*Word and element location entries*.
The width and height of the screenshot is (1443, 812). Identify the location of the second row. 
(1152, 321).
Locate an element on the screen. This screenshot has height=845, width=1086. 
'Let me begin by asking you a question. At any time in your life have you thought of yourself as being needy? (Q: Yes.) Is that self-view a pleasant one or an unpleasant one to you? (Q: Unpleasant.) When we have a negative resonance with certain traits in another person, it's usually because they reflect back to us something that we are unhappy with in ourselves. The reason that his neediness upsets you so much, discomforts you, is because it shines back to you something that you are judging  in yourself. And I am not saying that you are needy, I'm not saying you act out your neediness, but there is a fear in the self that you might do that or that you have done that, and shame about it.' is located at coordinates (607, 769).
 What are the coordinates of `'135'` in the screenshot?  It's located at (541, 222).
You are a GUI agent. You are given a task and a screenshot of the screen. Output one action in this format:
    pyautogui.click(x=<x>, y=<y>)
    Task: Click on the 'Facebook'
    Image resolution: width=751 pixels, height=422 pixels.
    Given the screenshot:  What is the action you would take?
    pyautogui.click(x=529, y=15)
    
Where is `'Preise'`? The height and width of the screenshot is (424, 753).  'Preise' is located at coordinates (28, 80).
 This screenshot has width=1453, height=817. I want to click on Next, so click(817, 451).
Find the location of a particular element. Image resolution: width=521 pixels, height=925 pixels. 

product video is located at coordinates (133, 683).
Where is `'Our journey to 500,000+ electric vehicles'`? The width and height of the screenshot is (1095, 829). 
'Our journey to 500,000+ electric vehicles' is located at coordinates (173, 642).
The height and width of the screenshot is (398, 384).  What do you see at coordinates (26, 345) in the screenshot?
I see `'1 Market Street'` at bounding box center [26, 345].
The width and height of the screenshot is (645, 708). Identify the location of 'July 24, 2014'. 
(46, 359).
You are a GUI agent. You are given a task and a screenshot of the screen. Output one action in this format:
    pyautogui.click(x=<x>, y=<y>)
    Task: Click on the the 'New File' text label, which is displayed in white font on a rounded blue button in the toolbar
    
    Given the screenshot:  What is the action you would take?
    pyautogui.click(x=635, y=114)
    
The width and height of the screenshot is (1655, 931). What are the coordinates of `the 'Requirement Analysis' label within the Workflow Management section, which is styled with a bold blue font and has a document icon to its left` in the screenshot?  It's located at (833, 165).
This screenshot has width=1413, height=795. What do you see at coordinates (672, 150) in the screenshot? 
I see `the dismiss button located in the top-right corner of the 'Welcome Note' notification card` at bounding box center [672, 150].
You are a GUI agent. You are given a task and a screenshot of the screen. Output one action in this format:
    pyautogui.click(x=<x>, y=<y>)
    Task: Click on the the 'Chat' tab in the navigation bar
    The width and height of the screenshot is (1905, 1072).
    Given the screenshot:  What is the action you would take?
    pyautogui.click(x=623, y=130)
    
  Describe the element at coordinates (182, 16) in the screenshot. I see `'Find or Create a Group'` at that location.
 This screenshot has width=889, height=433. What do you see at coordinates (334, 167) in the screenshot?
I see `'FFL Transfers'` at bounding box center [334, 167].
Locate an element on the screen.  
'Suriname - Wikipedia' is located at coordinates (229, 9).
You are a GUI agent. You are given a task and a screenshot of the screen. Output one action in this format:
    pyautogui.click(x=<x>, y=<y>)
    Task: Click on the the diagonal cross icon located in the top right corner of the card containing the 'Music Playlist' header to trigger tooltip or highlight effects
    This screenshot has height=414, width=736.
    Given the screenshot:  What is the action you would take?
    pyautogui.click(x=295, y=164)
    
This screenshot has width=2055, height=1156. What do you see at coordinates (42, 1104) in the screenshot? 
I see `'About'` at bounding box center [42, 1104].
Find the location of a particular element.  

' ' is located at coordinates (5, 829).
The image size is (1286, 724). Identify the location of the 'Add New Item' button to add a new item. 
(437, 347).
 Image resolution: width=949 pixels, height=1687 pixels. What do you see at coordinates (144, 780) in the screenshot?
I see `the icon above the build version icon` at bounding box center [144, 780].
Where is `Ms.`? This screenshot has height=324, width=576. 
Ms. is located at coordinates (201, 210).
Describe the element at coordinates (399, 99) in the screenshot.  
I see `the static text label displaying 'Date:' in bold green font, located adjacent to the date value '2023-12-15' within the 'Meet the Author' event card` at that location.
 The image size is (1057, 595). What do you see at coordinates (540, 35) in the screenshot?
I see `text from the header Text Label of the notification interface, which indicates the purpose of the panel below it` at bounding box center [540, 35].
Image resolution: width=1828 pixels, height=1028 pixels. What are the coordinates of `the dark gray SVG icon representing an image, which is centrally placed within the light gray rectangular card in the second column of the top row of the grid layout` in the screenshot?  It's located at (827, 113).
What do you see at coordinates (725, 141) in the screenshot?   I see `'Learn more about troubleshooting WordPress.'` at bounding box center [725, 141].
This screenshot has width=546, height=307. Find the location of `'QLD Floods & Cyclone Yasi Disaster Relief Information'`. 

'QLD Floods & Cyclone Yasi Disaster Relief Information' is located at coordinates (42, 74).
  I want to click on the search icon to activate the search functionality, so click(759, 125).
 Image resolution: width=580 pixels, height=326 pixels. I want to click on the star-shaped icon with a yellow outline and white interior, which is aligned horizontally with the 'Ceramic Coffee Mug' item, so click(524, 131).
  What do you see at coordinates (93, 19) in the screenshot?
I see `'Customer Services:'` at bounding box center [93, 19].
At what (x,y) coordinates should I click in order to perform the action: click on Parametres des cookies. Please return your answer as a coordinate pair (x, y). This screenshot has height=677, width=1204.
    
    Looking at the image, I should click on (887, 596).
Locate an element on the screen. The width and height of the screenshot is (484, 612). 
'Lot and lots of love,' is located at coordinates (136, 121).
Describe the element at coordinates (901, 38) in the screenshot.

*Task brief*. Turn the data from the line with "At what (x,y)" up to and including the line with "Looking at the" into a Markdown table with the columns Row and Line, skipping any blank lines.

*Solution*.
| Row | Line |
|---|---|
| 1 | At what (x,y) coordinates should I click in order to perform the action: click on Parametres des cookies. Please return your answer as a coordinate pair (x, y). This screenshot has height=677, width=1204. |
| 2 |     Looking at the image, I should click on (887, 596). |